4)「排出側がマスク(布マスク、またはサージカルマスク)を着用」し、「吸入側はマスクなしまたは各種マスクを着用」した場合

結果:両者がマスクをすれば、吸入されるウイルスの量が安定して減少することを示しました。

ウイルス量を増やしても吸入側のマスクの効果を確認

著者らはさらに、排出されるウイルス量を200倍または5分の1に変更して、「排出側はマスクなし、吸入側は各種マスクを着用した状態」で実験を行いました。その結果、ウイルス量が増えても吸入側のマスクの効果は引き続き認められました。
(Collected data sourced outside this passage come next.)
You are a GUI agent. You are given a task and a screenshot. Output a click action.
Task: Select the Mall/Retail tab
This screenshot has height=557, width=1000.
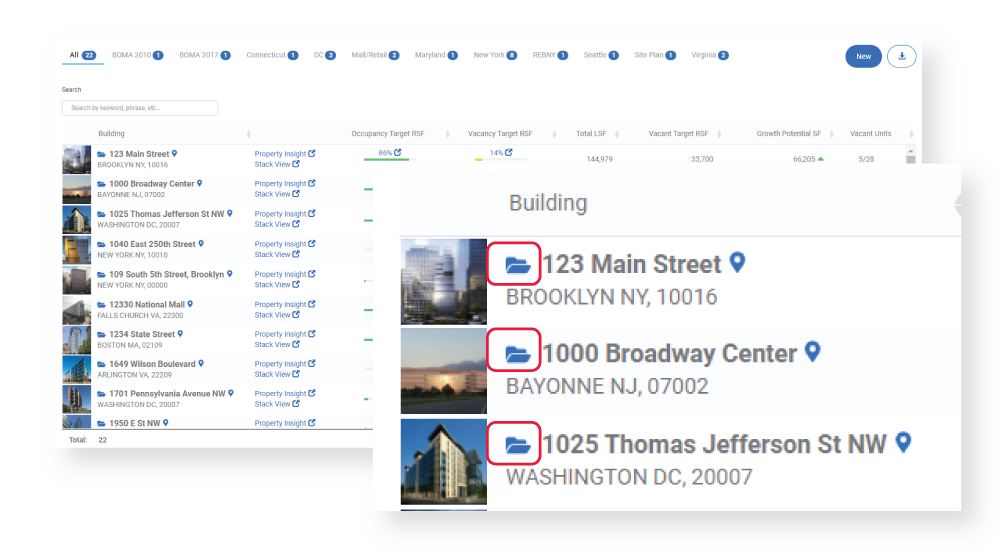tap(375, 56)
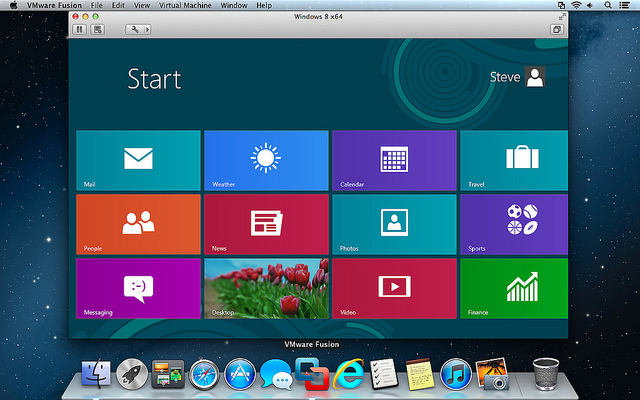This screenshot has height=400, width=640.
Task: Open the Mail tile
Action: coord(138,160)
ウイルス量を減らした場合には、吸入されたウイルスのRNAは検出されたものの、吸入側の条件にかかわらず感染性を持つウイルスは検出できませんでした。現実の世界において実際の感染者から発せられる呼気に含まれているウイルスの濃度は明らかになっていないため、この程度の量を吸入した人がウイルスに感染するかどうか、また、発症するかどうかは不明です。
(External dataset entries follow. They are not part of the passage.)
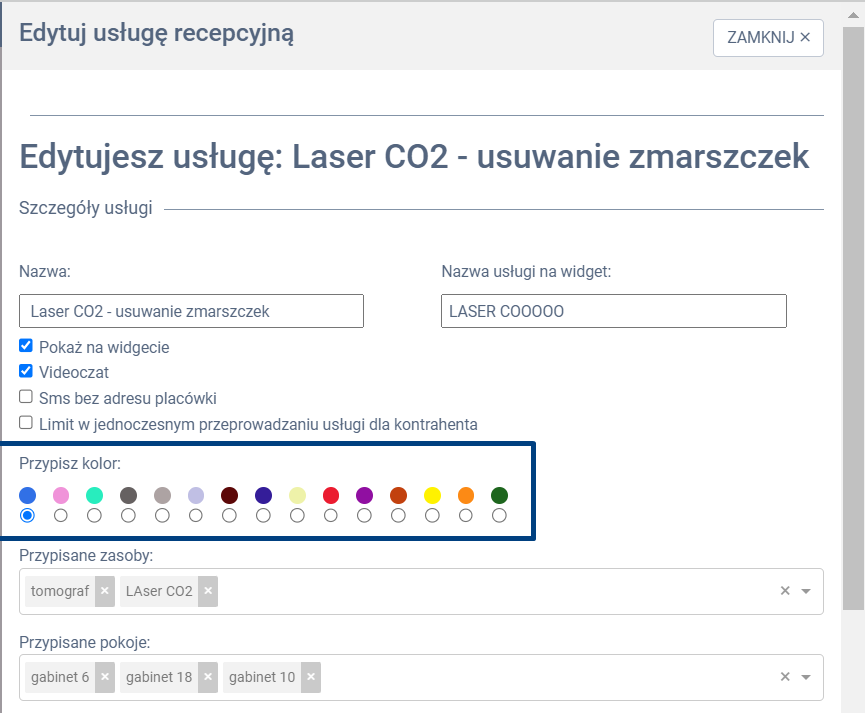
Task: Remove gabinet 6 room tag
Action: 105,677
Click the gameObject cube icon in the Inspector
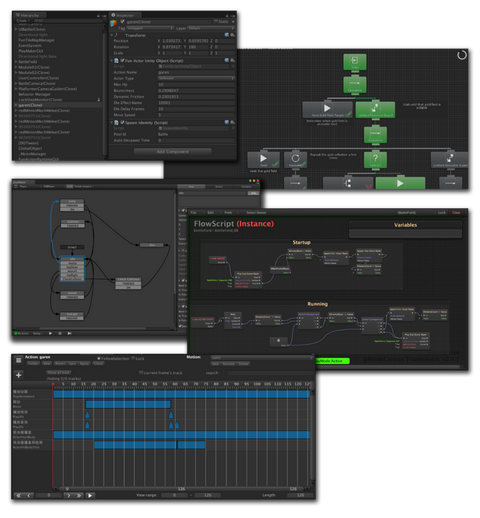 coord(114,23)
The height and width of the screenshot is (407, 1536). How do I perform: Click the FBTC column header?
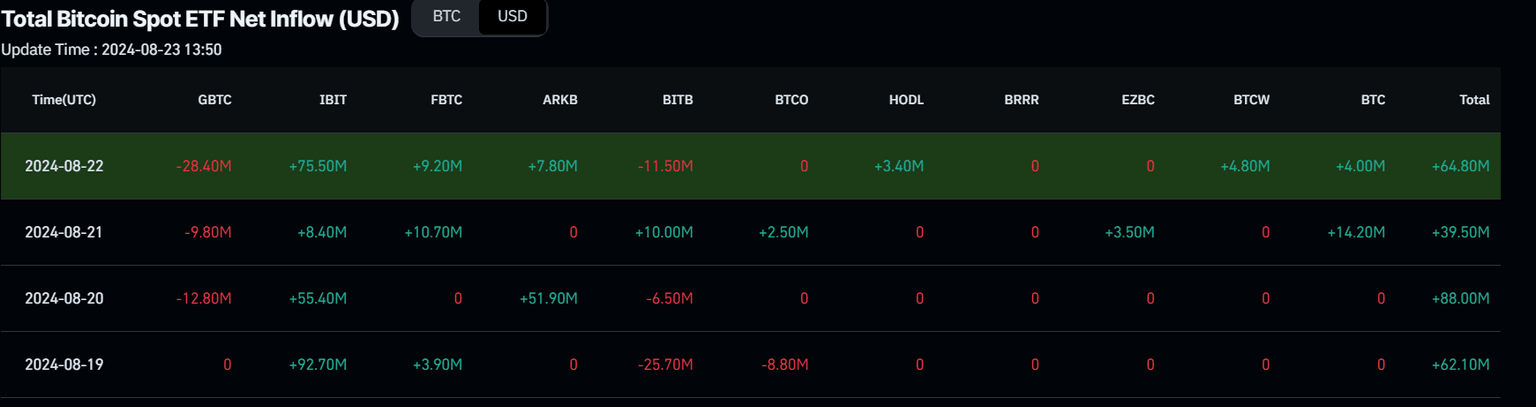(x=445, y=100)
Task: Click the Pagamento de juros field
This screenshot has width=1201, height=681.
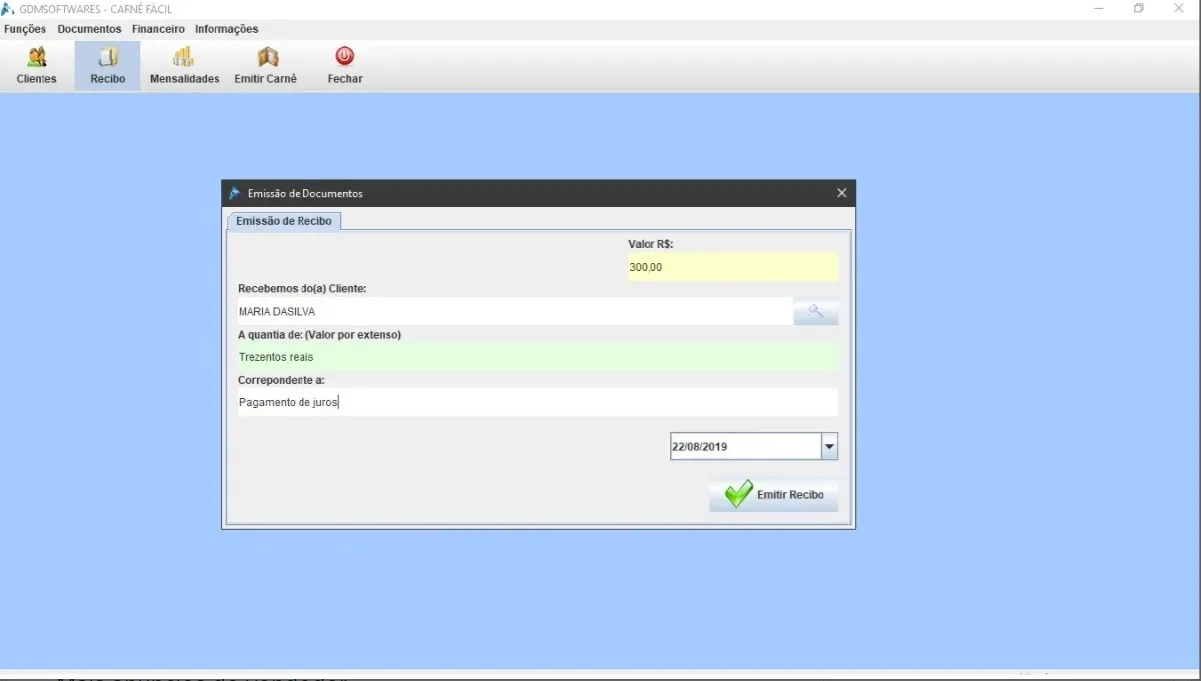Action: [x=538, y=402]
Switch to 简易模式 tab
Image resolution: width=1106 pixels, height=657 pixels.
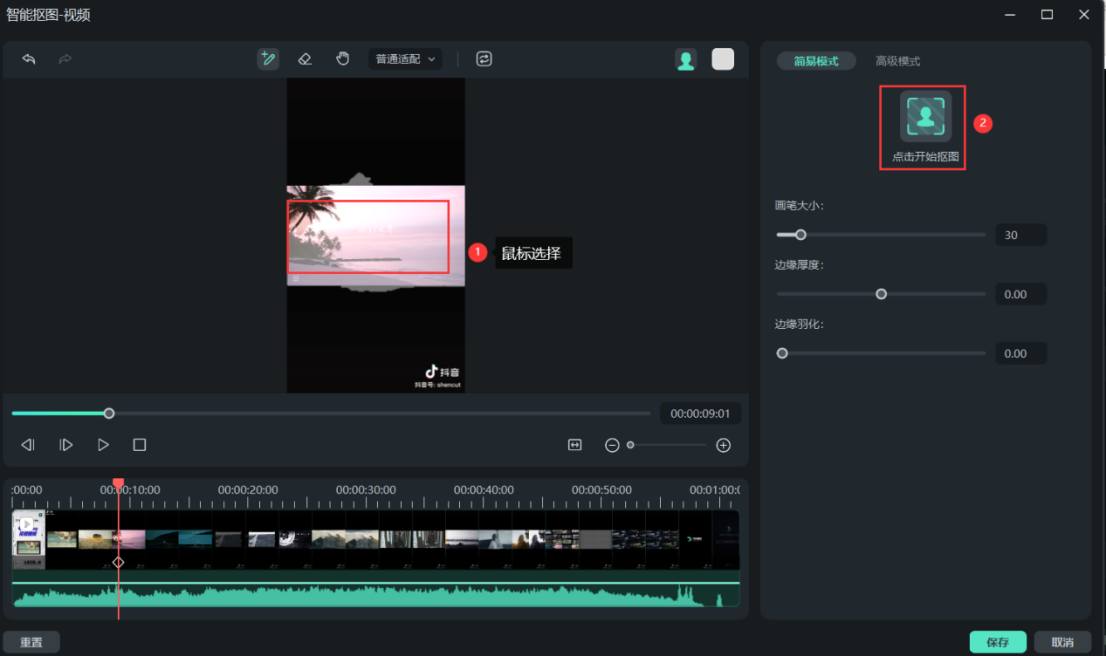pyautogui.click(x=816, y=61)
今回の研究では、個々の条件について3回しか実験を行っていないため、数値にはばらつきが見られました。加えて、「両者マスク着用なし」の場合を参照として比較しており、マスク間での比較は行われていないため、布マスク、サージカルマスク、N95マスクの間に見られた効果の差が統計学的に有意かどうかはわかりません。
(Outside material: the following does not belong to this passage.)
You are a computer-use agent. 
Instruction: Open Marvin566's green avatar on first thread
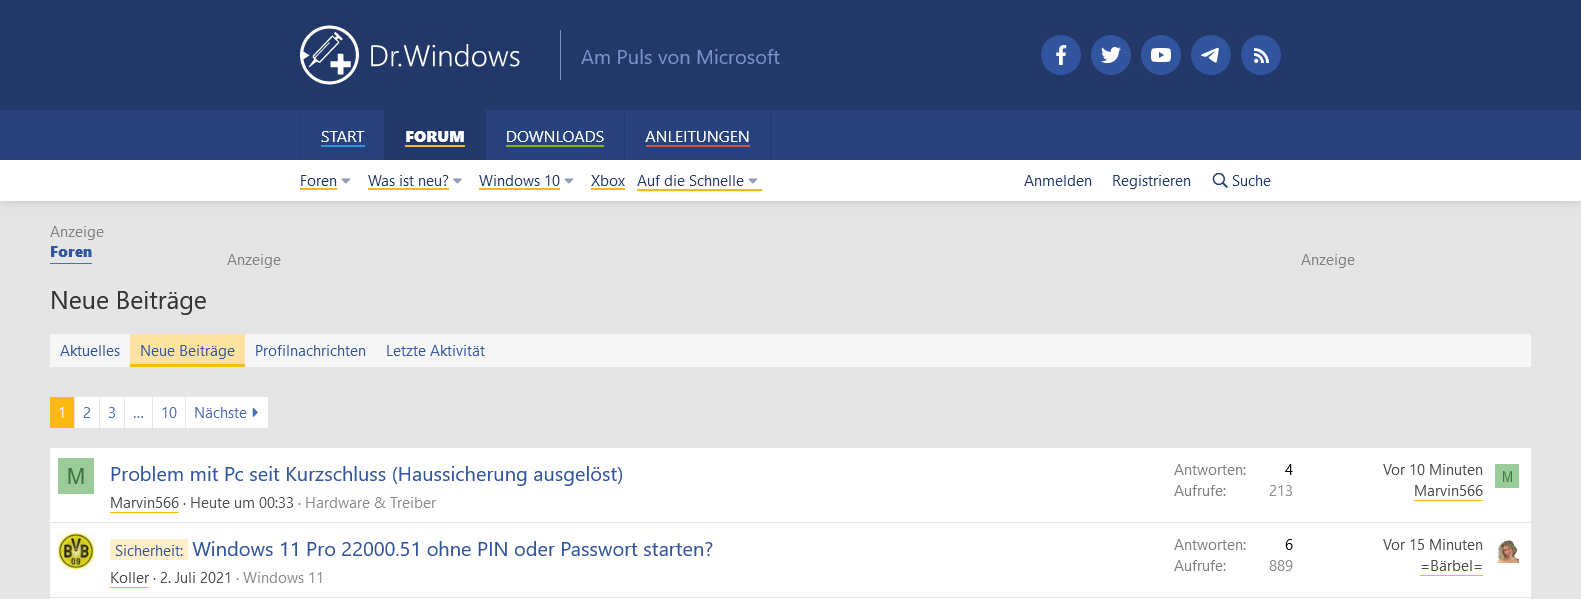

それでも、綿製の布マスク、サージカルマスク、N95マスクはすべて、感染性のウイルスを含む飛沫/エアロゾルの伝播をある程度防ぐ効果を持つこと、感染者がマスクを着用すれば、周囲の人が吸い込むウイルスの量を減らすのに役立つこと、そして、周囲の人がマスクをすることでも、ウイルスの吸入を抑制できることが示されました。ただし、N95マスクを隙間なく装着したとしても、ウイルスの侵入を完全には防げておらず、マスクをしているからと安心せずに、換気などの追加の予防措置を取ることも重要だと考えられました。

サージカルマスクってどれのこと?

 実験に用いられた「サージカルマスク」ですが、厚生労働省は「日本では特に法的なサージカルマスクの呼称や性能に対する規定はない」としています[注5]。全国マスク工業会は、家庭用マスクをガーゼタイプと不織布タイプに分類し、医療用マスクはサージカルマスクと呼んでいるそうです。

 一方で、米国の医療用マスクの基準は、細菌ろ過率(BFE)や微粒子ろ過率(PFE)などが一定の基準を満たすもの、となっています。したがって、日本で一般に市販されている不織布マスクで、BFE、PFEが95%以上と表記されている製品であれば、フィルター機能においては、米国の基準に基づくサージカルマスクとほぼ同等と考えられます。